EXERCISE REQUIREMENTS: Beginning at the line that contains "The height and" and continuing through the end of the data, change "Find" to "Locate" and reproduce those lines with everything else unchanged. Leave the pictures out of your answer.

AVAILABLE DATA:
***

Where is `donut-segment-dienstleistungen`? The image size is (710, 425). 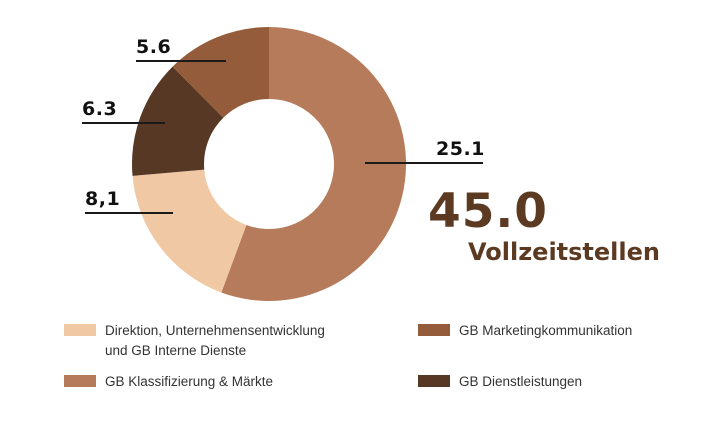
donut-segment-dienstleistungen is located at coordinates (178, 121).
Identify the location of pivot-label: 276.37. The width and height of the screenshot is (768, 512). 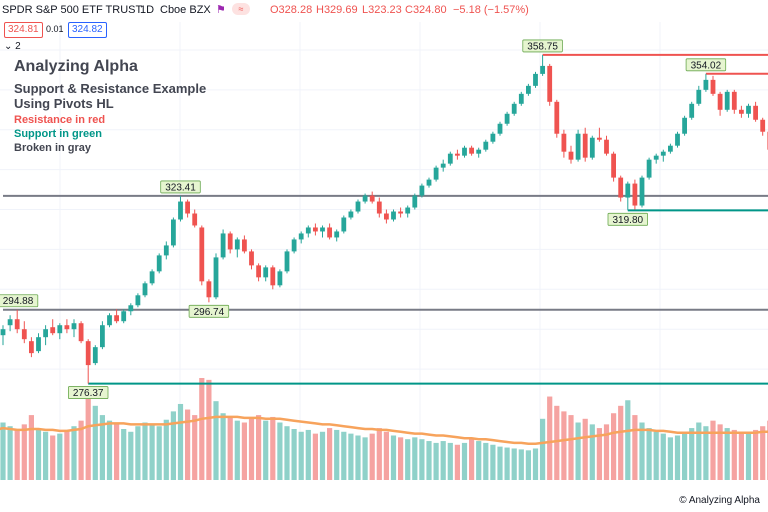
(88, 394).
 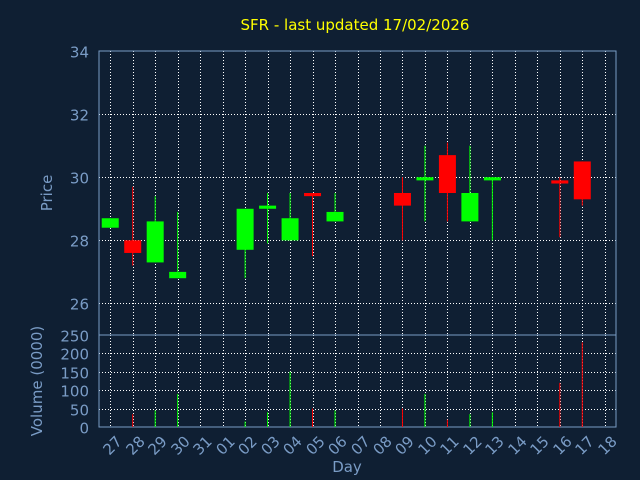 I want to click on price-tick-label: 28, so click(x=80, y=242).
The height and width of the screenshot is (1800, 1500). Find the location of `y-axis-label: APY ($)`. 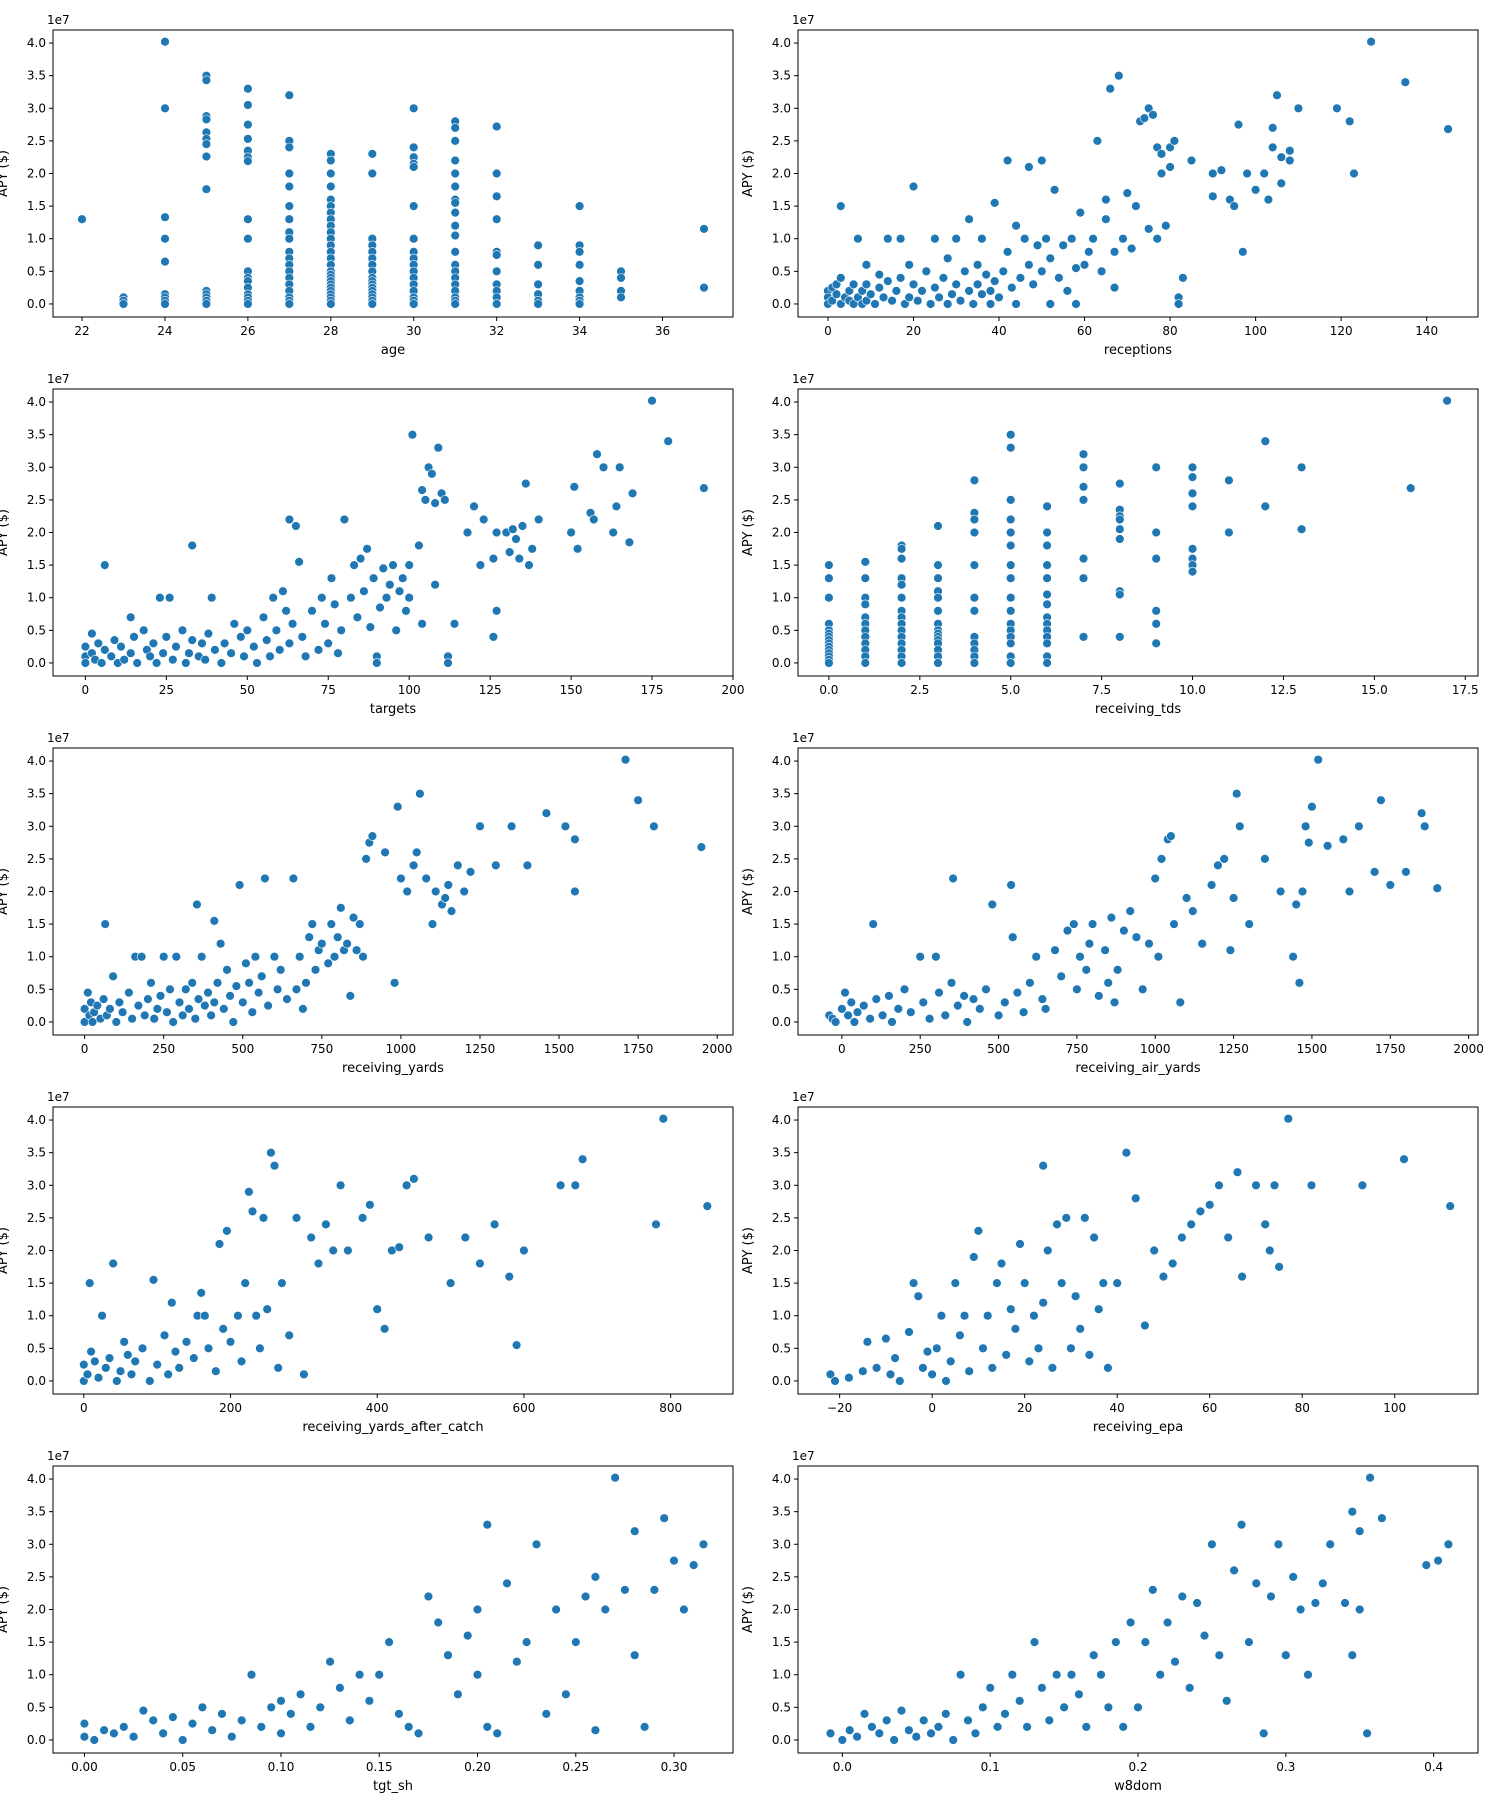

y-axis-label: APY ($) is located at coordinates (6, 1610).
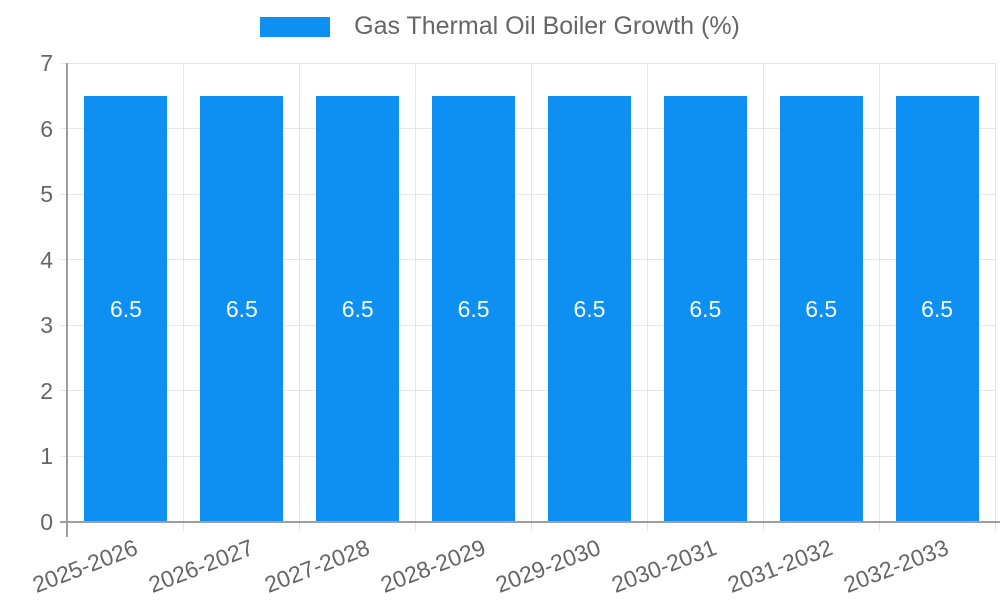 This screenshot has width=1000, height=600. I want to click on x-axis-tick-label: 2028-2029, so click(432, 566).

***

REPLY TO THE TASK:
The height and width of the screenshot is (1800, 1500). Locate the location of `y-axis-label: APY ($)`. 

y-axis-label: APY ($) is located at coordinates (6, 1610).
 This screenshot has width=1000, height=600. I want to click on x-axis-tick-label: 2028-2029, so click(432, 566).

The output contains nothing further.